§ EXERCISE OBJECTIVE
Reproduce exactly the lines from the one containing "Toggle the check circle for 0.05 (Good) CLS" through the end of the entries, including both. Drop the pictures.

Collected data
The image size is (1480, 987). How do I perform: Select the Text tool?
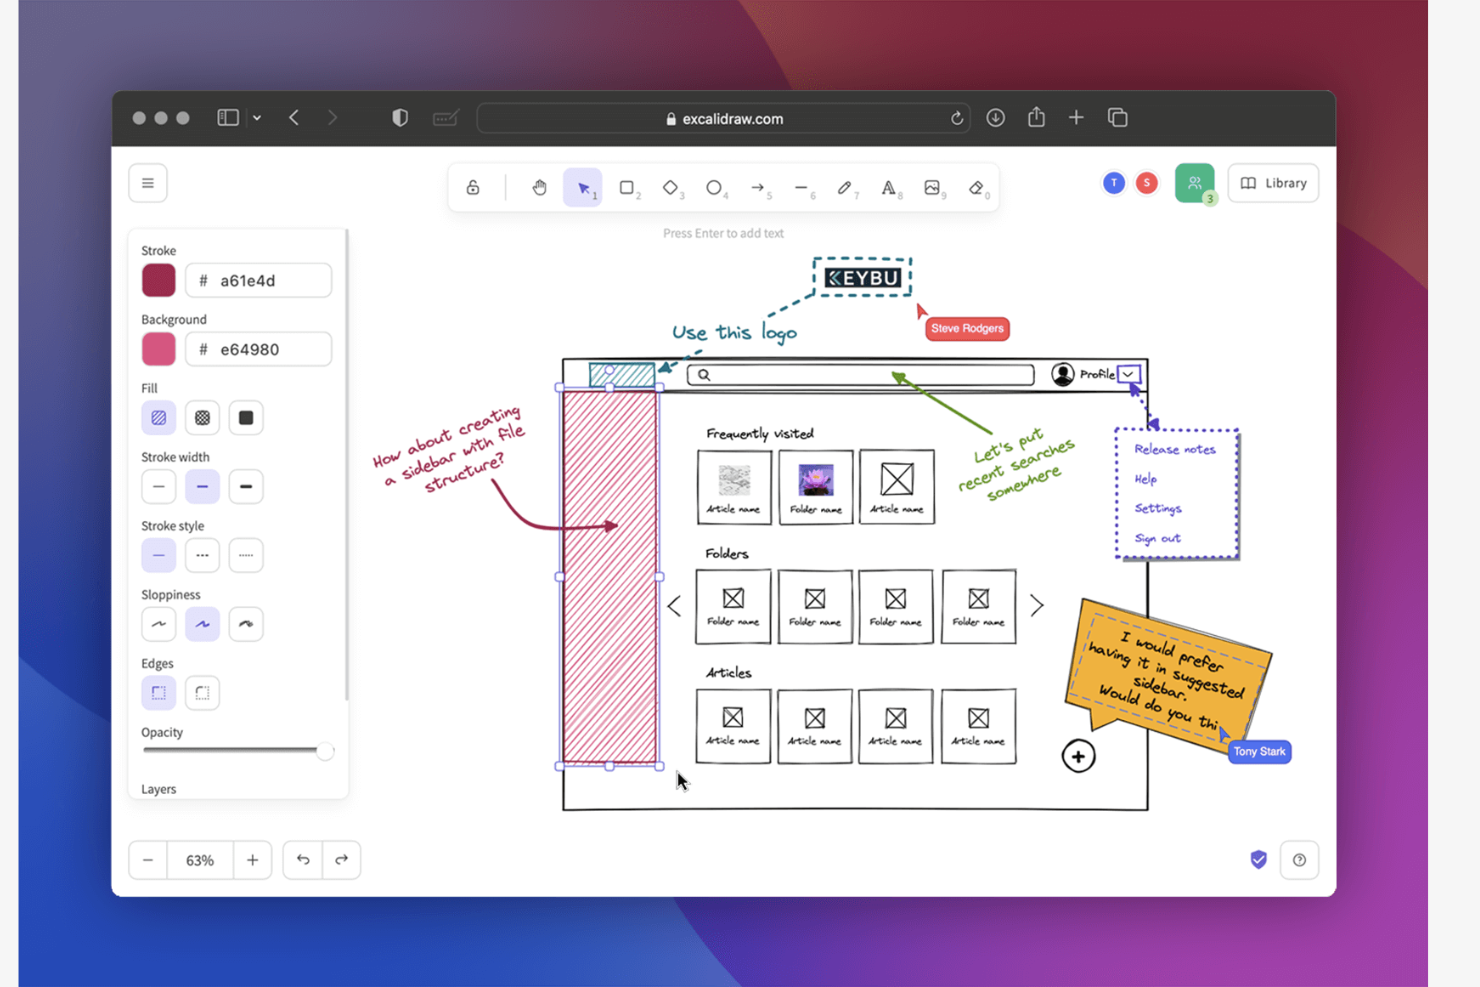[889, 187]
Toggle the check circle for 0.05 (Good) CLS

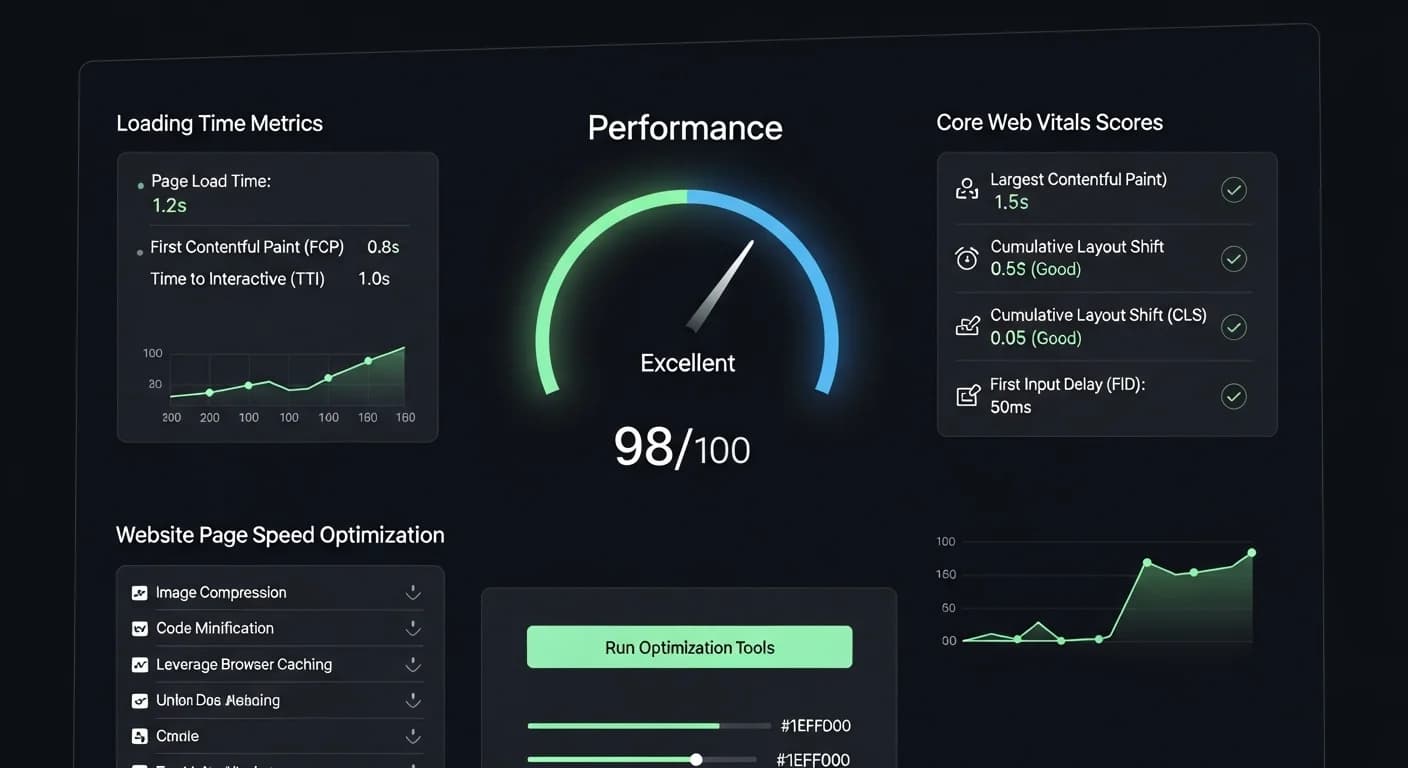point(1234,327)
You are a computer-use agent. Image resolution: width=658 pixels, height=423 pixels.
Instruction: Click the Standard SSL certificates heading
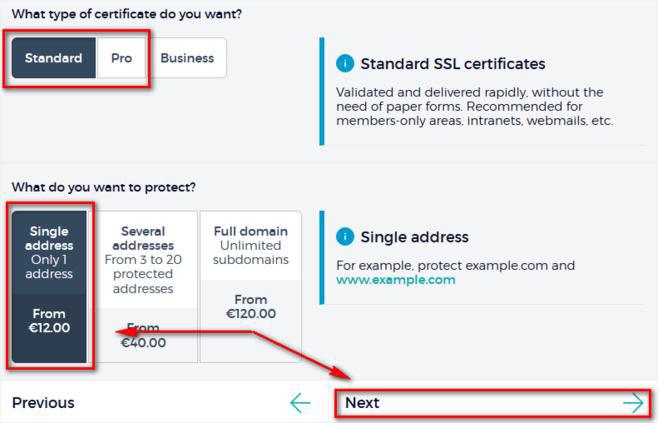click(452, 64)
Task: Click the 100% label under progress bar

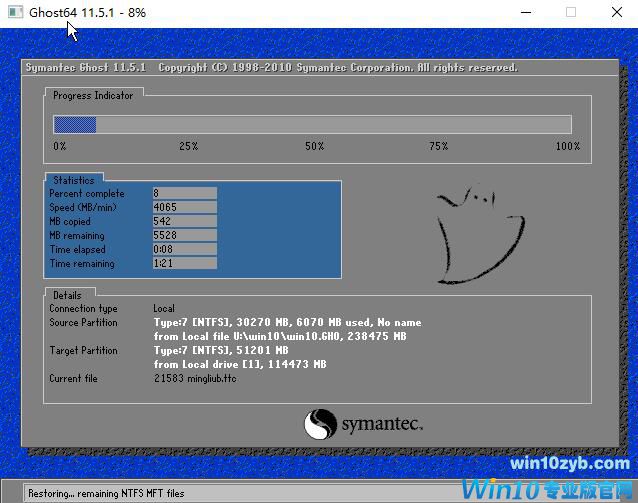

§ ANSWER FOR THE TASK
Toggle the check circle for 0.05 (Good) CLS

point(1234,327)
You are a computer-use agent. Image resolution: width=658 pixels, height=423 pixels.
Instruction: Click the Standard SSL certificates heading
click(452, 64)
Task: Click the 100% label under progress bar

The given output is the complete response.